• [Parts of the exercise]:
- a) Write out the part of the product recommendations notebook from "- [Load data](#Load-data)" up to and including "Exploration & Visualization](#Data-Exploration-&-Visualization)".
- b) Decide whether each statement agrees with the product recommendations notebook, answering yes or no and quoting the deciding words: (i) The notebook drops the StockCode and CustomerID columns. (ii) The squarify library was imported without error. (iii) The data is loaded from a CSV file.
- c) Carry on with the product recommendations notebook, starting after its final line.

# Product Recommendations

____

## Table of Contents
- [Importing libraries](#Importing-libraries)
- [Load data](#Load-data)
- [Data Cleaning and Preparation](#Data-Cleaning-and-Preparation)
- [Data Exploration & Visualization](#Data-Exploration-&-Visualization)
- [Machine Learning for Product Recommendations](#Machine-Learning-for-Product-Recommendations)

____

## Importing libraries 

In [1]:
import pandas as pd
import matplotlib.pyplot as plt
import seaborn as sns
import squarify as sq

ModuleNotFoundError: No module named 'squarify'

____

## Load data

source: https://www.kaggle.com/hellbuoy/online-retail-k-means-hierarchical-clustering/data

In [None]:
df = pd.read_excel('../data/Online_Retail.xlsx')

### Check dimensions 

In [None]:
df.head(10)

In [None]:
df.shape

____

## Data Cleaning and Preparation

### Check data types

In [None]:
df.info()

### Drop some columns 

In [None]:
df.drop(['StockCode', 'CustomerID'], axis=1, inplace=True)

In [None]:
df.head()

### Eliminate the white spaces

In [None]:
df['Description'] = df['Description'].str.strip()

In [None]:
df.head()

### Check for nulls

In [None]:
df.isnull().any()

• [Stored data]:
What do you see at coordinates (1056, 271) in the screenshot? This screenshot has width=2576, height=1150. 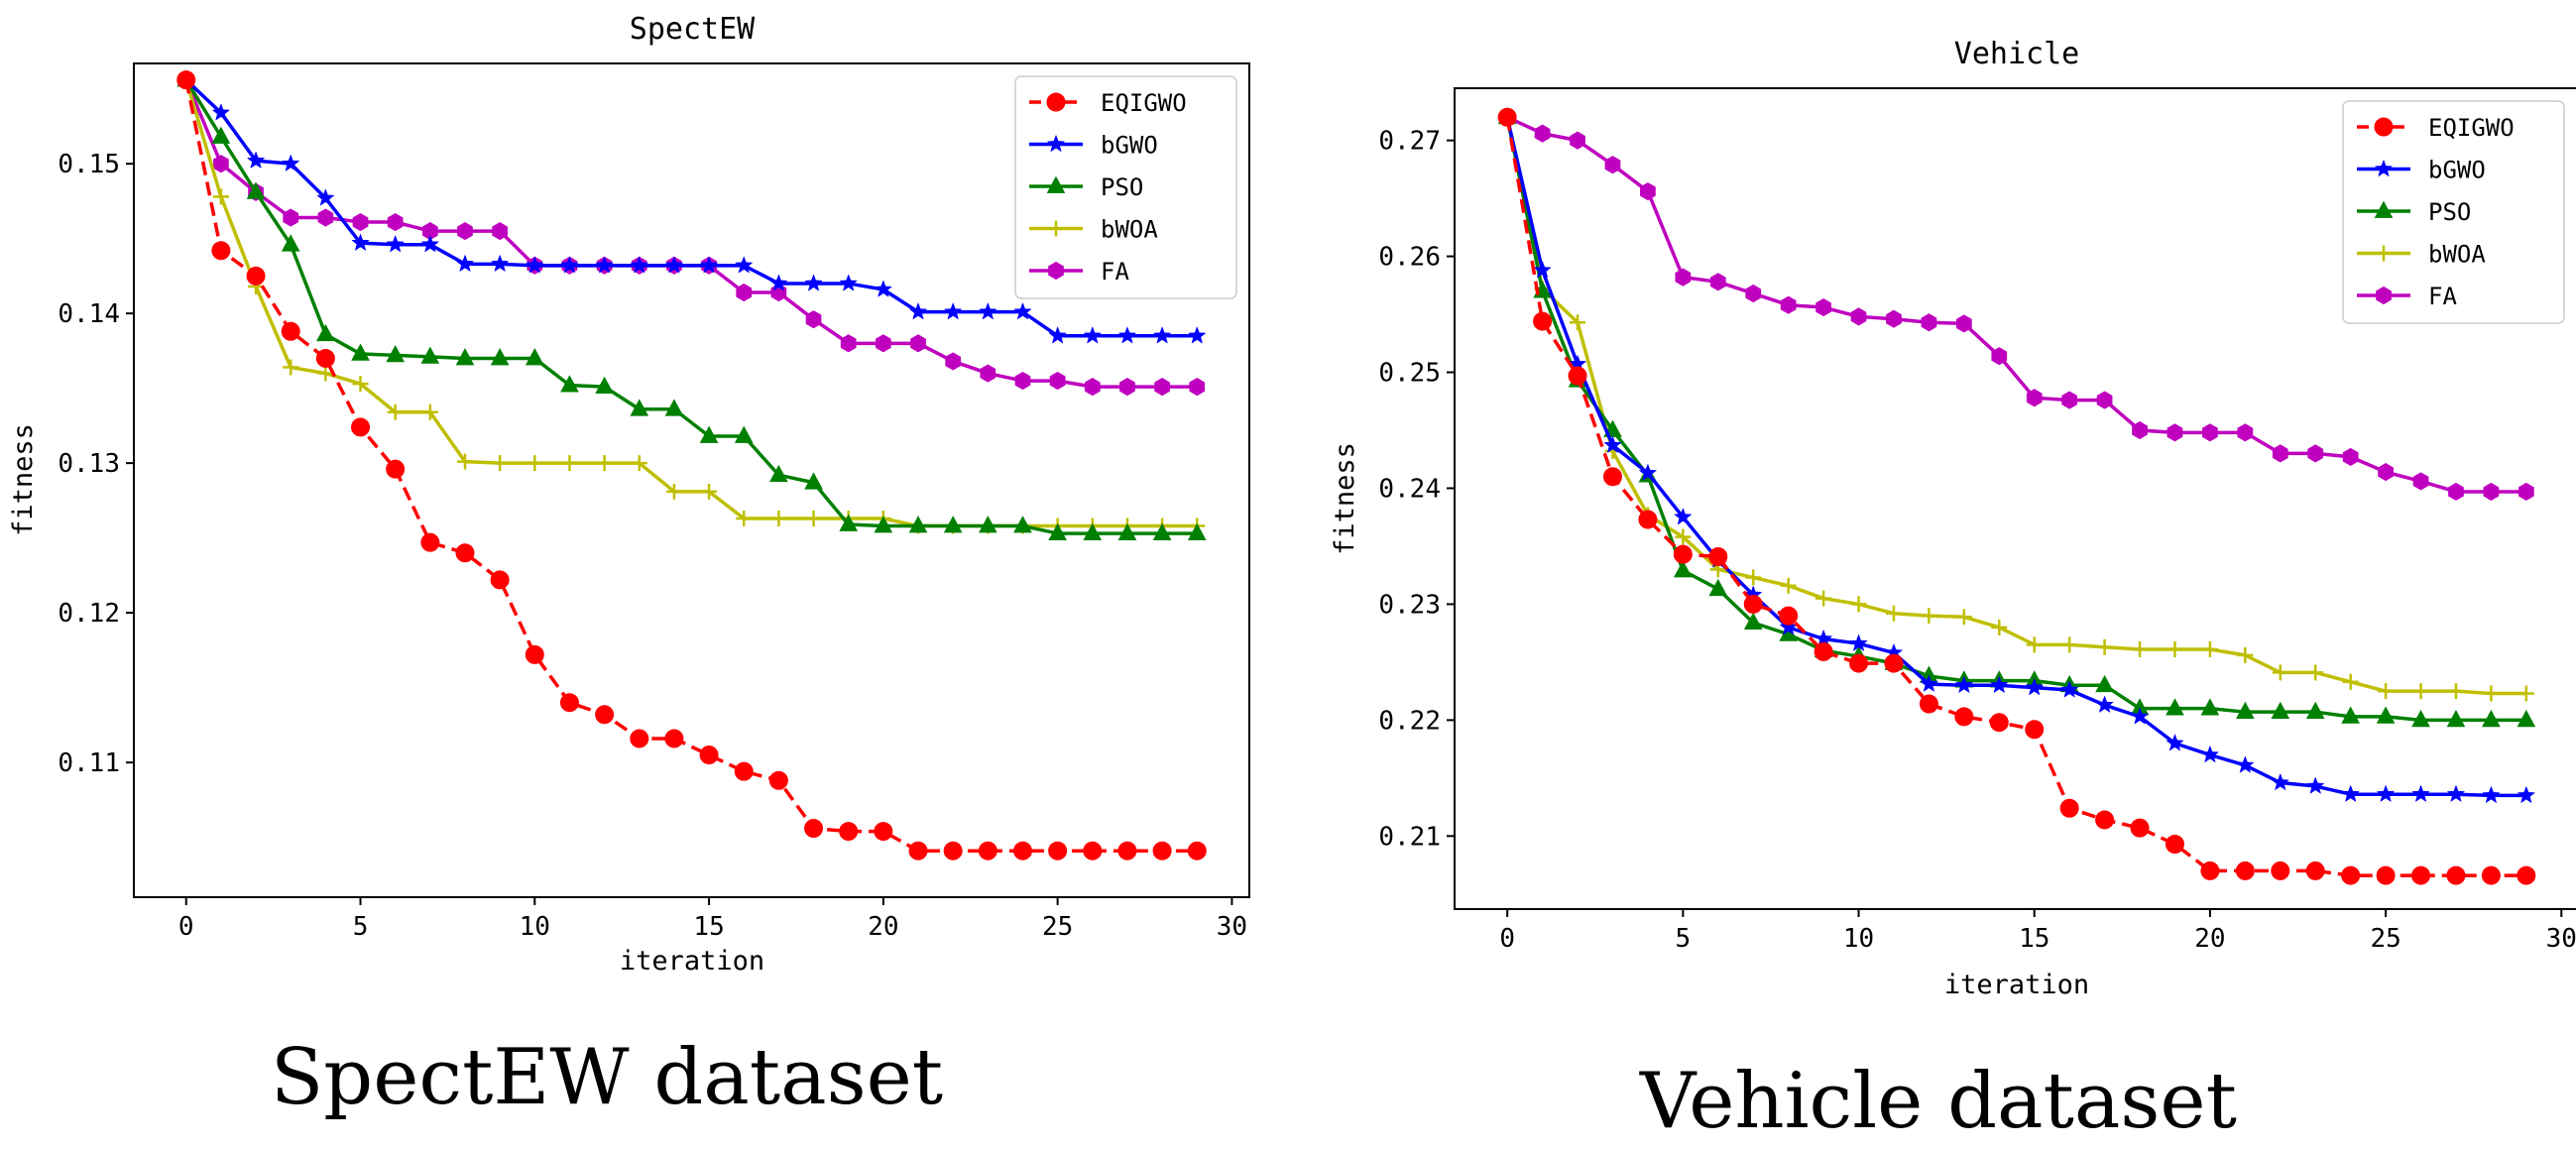 I see `legend-marker-fa` at bounding box center [1056, 271].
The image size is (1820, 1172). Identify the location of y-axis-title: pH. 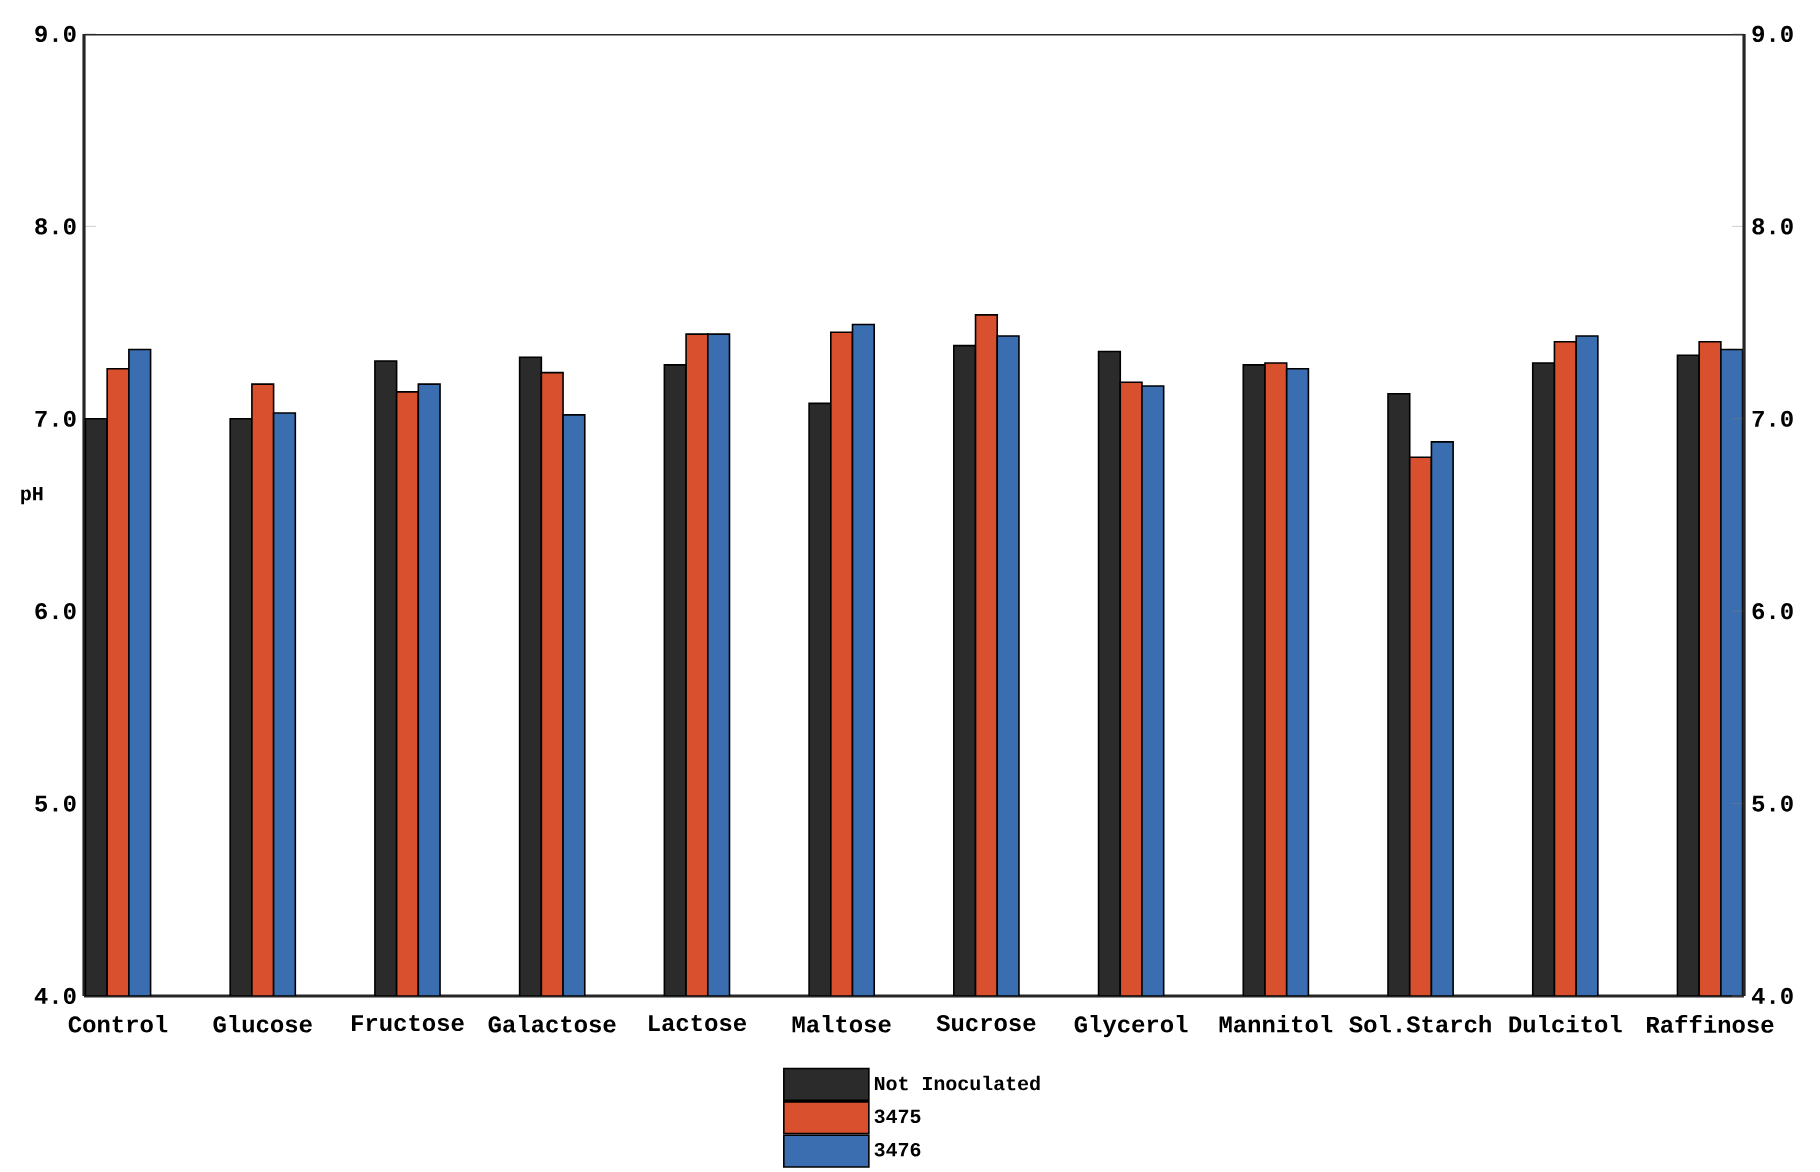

• [Numbered responses]:
- a)
- [Load data](#Load-data)
- [Data Cleaning and Preparation](#Data-Cleaning-and-Preparation)
- [Data Exploration & Visualization](#Data-Exploration-&-Visualization)

- b)
(i) Yes: "df.drop(['StockCode', 'CustomerID'], axis=1, inplace=True)"
(ii) No: "ModuleNotFoundError: No module named 'squarify'"
(iii) No: "df = pd.read_excel('../data/Online_Retail.xlsx')"

- c)
#### Drop nulls

In [None]:
df.dropna(inplace=True)

In [None]:
df.shape

### Clear returned in InvoiceNo

In [None]:
df['InvoiceNo'].str.contains('C').value_counts()

In [None]:
df['InvoiceNo'] = df['InvoiceNo'].astype(str)

In [None]:
df = df[-df['InvoiceNo'].str.contains('C')]

In [None]:
df.shape

### Remove duplicates

In [None]:
df = df.drop_duplicates()

In [None]:
df.shape

### Remove Postage Invoice

In [None]:
postage = df['Description'] == 'POSTAGE'
postage.value_counts()

In [None]:
df = df.drop(df[postage].index)

In [None]:
df.shape

### Check for unique country values

In [None]:
df['Country'].value_counts()

#### Filter for Germany, Spain, France, Netherlands  & Belgium 

In [None]:
country_list = ['Germany', 'France', 'Spain', 'Netherlands', 'Belgium']
df = df.loc[df['Country'].isin(country_list)].reset_index().drop('index', axis=1)

In [None]:
df.shape

### Add a column for Total Prices

In [None]:
df['TotalPrice'] = df['Quantity']*df['UnitPrice']

In [None]:
df.head()

### Add more dates formats

In [None]:
df.dtypes

In [None]:
df['Year'] = df['InvoiceDate'].dt.year
df['Month'] = df['InvoiceDate'].dt.month
df['Hour'] = df['InvoiceDate'].dt.hour
df['DayOfWeek'] = df['InvoiceDate'].dt.dayofweek
df['DayName'] = df['InvoiceDate'].dt.day_name()

In [None]:
df.sample(5)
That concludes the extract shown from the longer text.